“Necesitamos una nueva forma de vida que nos redima del desenfrenado estancamiento”

Las reflexiones del surcoreano Byung-Chul Han siguen resonando con fuerza en una época marcada por el cansancio colectivo.

Por Mercedes Pedreno.- El meme del capitán Haddock exhausto, apoyado sobre una mesa mientras confiesa haber tenido “menuda semanita” cuando apenas es miércoles, se convirtió en una imagen viral porque logró poner palabras -y gesto- a un malestar ampliamente compartido. No se trata solo de cansancio físico, sino de una fatiga anímica y vital que parece persistir incluso cuando descansamos. Esa sensación colectiva de agotamiento es precisamente el punto de partida de La sociedad del cansancio (2010), una de las obras más influyentes del filósofo Byung-Chul Han.

En este ensayo, Han analiza las razones estructurales de un agotamiento que considera endémico de las sociedades occidentales contemporáneas. Su tesis central sostiene que el cansancio actual no proviene de la opresión externa clásica, sino de una autoexigencia constante que nace del interior del individuo. Según el pensador surcoreano, hemos pasado de una sociedad disciplinaria a una sociedad del rendimiento, en la que cada persona se convierte simultáneamente en explotador y explotado.

Establecer metas realistas sobre lo que será la vuelta al trabajo.

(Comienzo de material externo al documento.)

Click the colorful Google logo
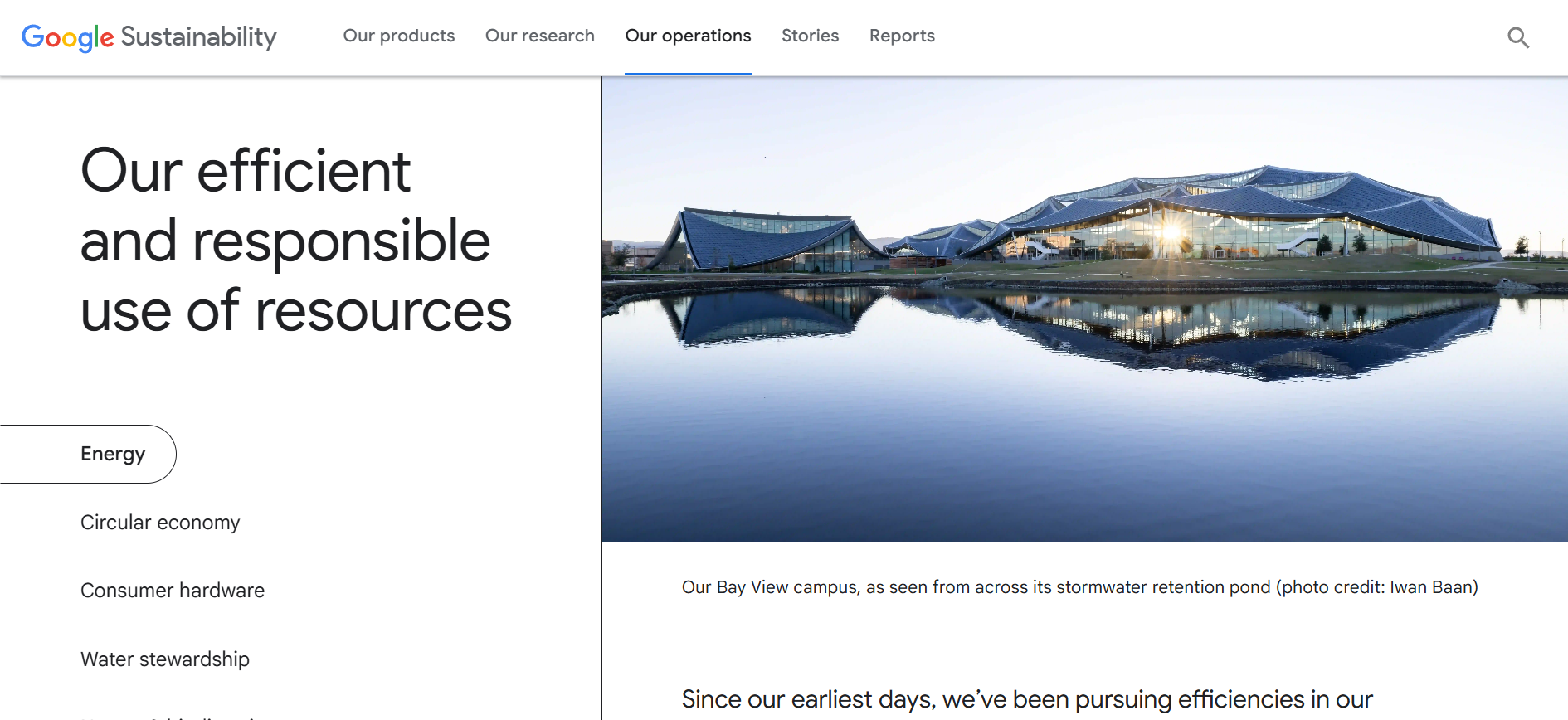Viewport: 1568px width, 720px height. click(x=67, y=37)
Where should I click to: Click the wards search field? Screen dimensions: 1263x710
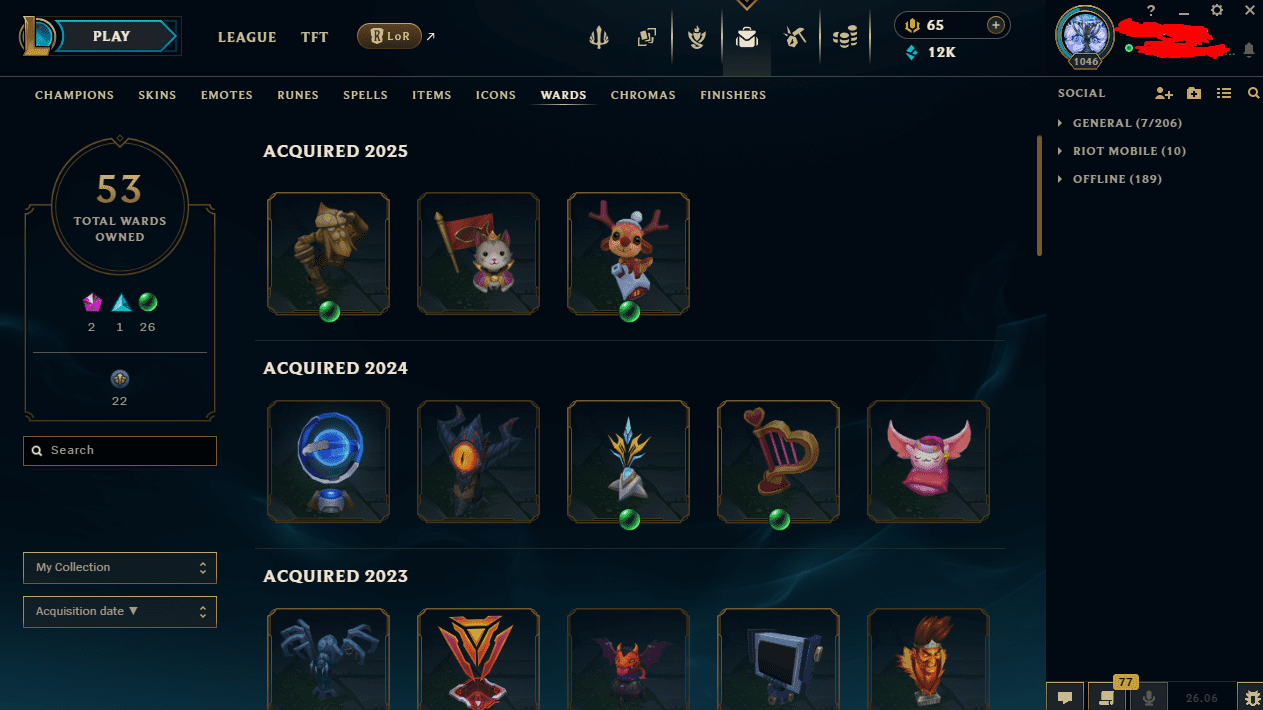pos(120,450)
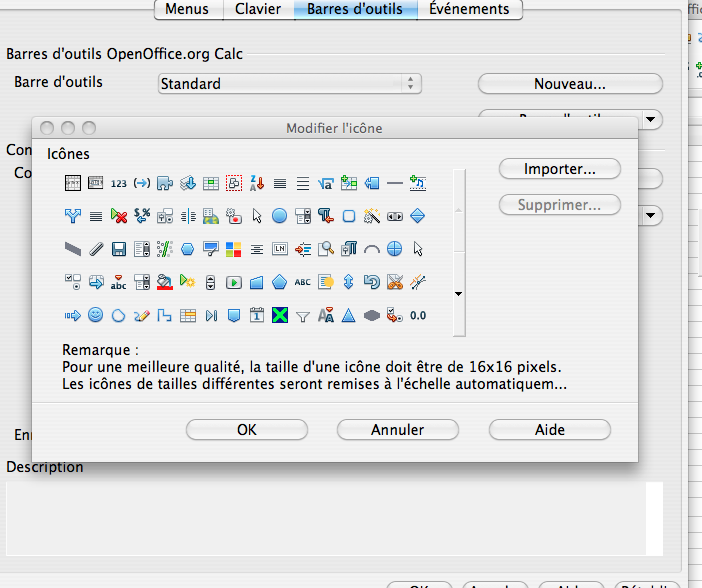Confirm the icon dialog with OK
Image resolution: width=702 pixels, height=588 pixels.
coord(247,430)
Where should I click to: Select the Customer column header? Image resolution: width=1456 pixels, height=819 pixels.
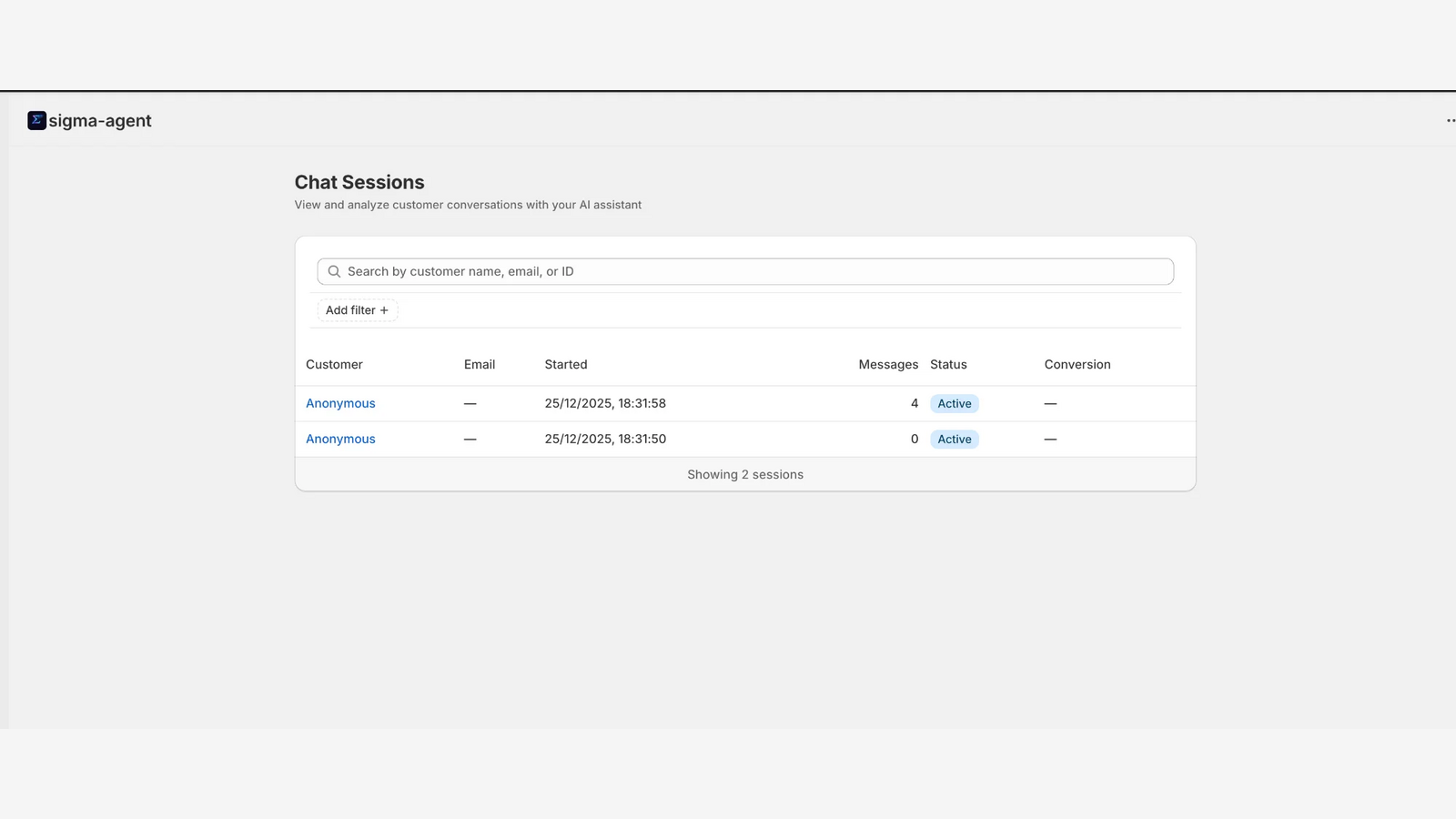pos(334,364)
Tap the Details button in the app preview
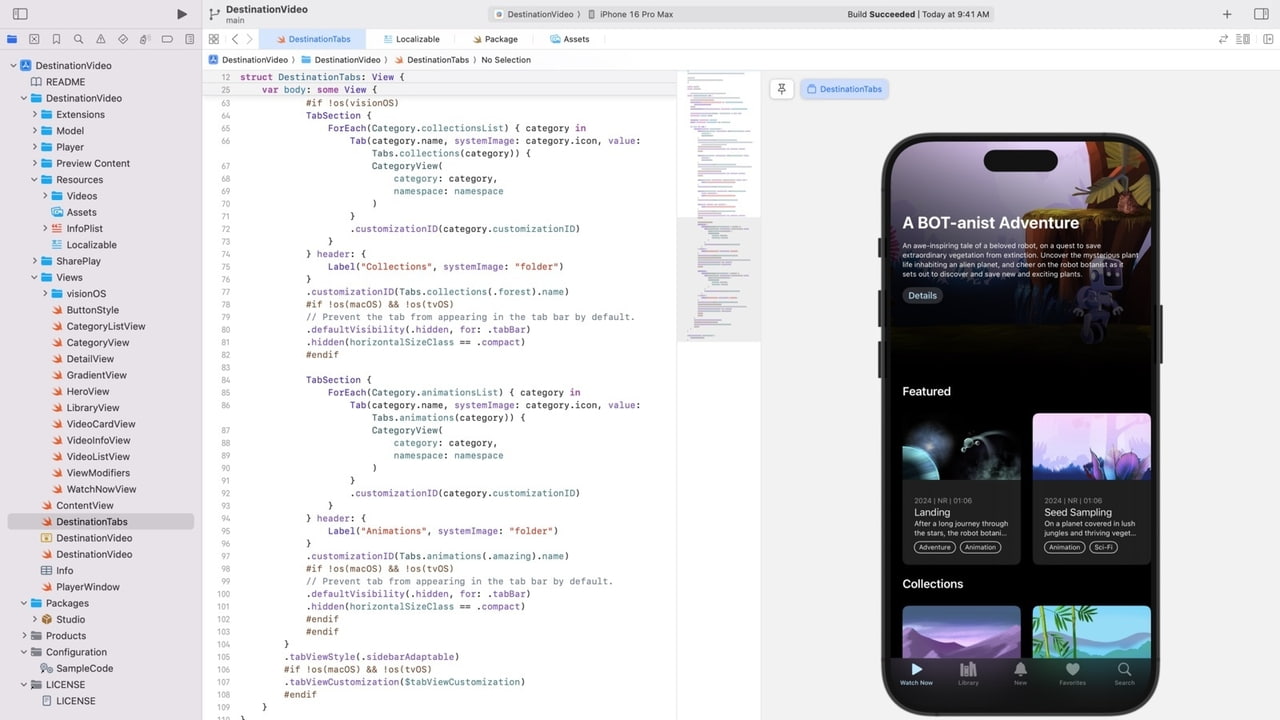1280x720 pixels. click(921, 295)
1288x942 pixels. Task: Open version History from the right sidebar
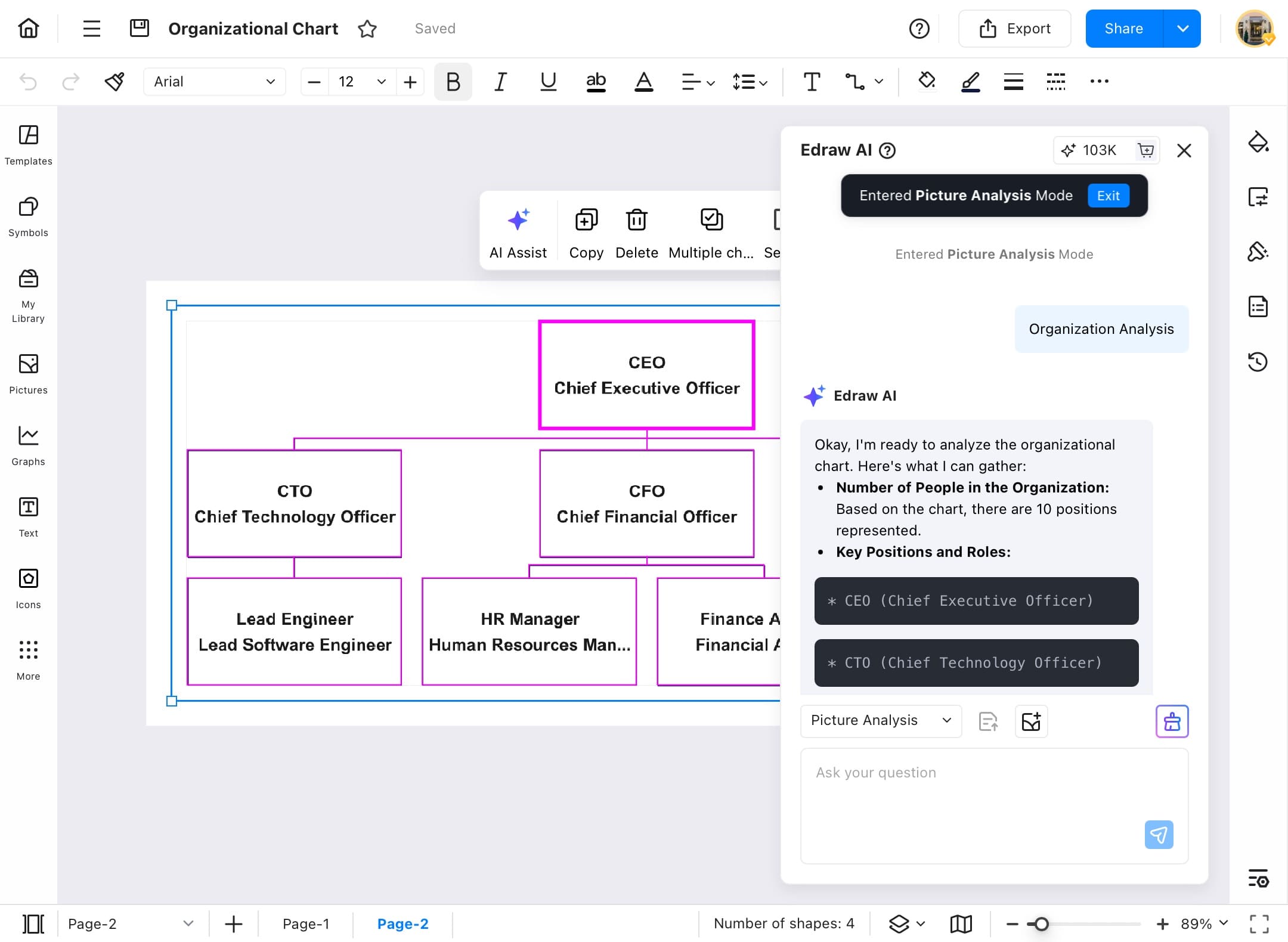pyautogui.click(x=1259, y=361)
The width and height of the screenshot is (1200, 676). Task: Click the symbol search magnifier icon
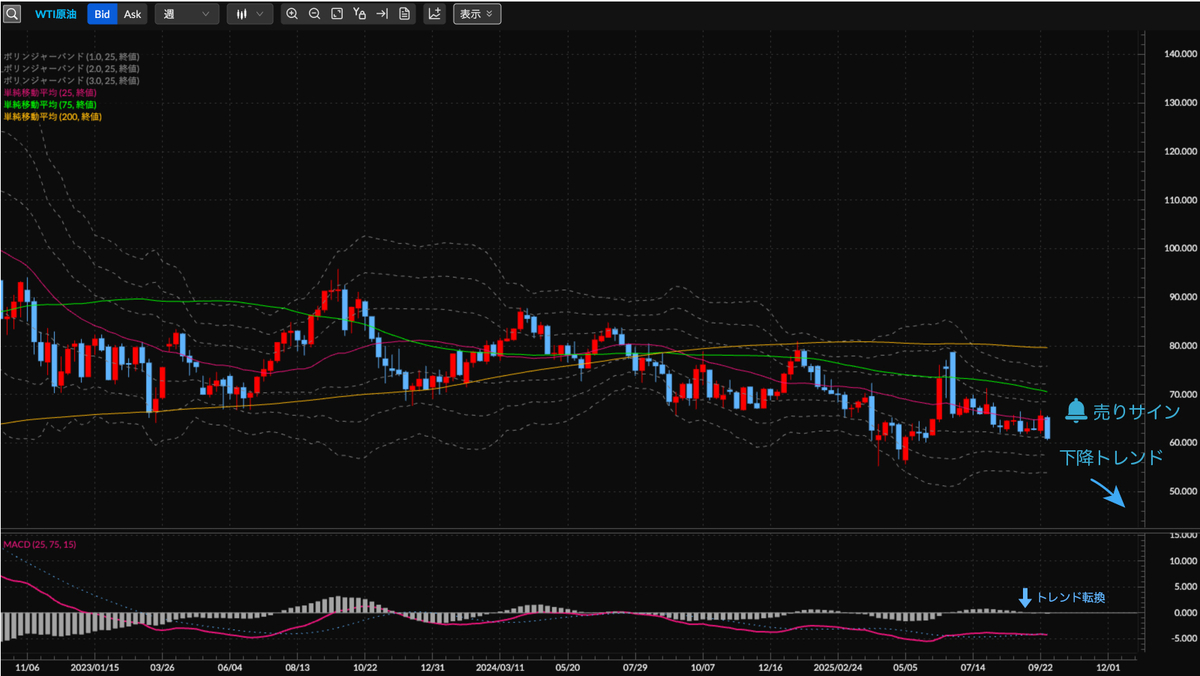pos(12,14)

El nuevo paradigma neoliberal, explica Han, se apoya en dos grandes pilares: la promesa de una libertad individual absoluta y la valoración del sujeto en función de su rendimiento. En la práctica, esta combinación elimina los límites y los contrapesos colectivos, empujando a los individuos a un bucle infinito de productividad. Ya no hay una figura de autoridad claramente identificable; la presión se interioriza y se traduce en la necesidad constante de superarse, producir más y no detenerse nunca.

Este mecanismo, lejos de empoderar, genera frustración y desgaste. Cuando los estándares autoimpuestos -frecuentemente inalcanzables- no se cumplen, aparece la sensación de fracaso personal. Han denomina a este fenómeno “autoagresión”: una forma de violencia dirigida hacia uno mismo que se manifiesta en patologías cada vez más comunes como la ansiedad, la depresión o el síndrome de burnout. “El sujeto obligado a rendir compite consigo mismo y cae bajo la destructiva coerción de tener que superarse constantemente a sí mismo. Esta coerción termina siendo mortal”, advierte el filósofo.

Una postura correcta en el trabajo evitaría la aparición de molestias lumbares.

Aunque el diagnóstico de Han resulta contundente, su enfoque ha sido calificado de pesimista. El autor no propone soluciones inmediatas ni recetas prácticas, más allá de una ruptura profunda con los marcos mentales neoliberales. Para él, no basta con desacelerar o introducir pequeñas reformas: “La desaceleración no basta… Necesitamos una nueva forma de vida que nos redima del desenfrenado estancamiento”, afirma. El problema, sostiene, no es solo económico, sino cultural y existencial.

En ese sentido, Han reivindica la vida contemplativa y el descanso como valores en sí mismos, no como meros instrumentos para rendir mejor. En la sociedad actual, el descanso se justifica solo si aumenta la productividad, mientras que estados como el ocio, la atención profunda o incluso el aburrimiento han sido marginados. Para el filósofo, muchos de los grandes avances de la humanidad nacieron precisamente de esos espacios de pausa, hoy arrasados por la urgencia constante y la hiperconectividad.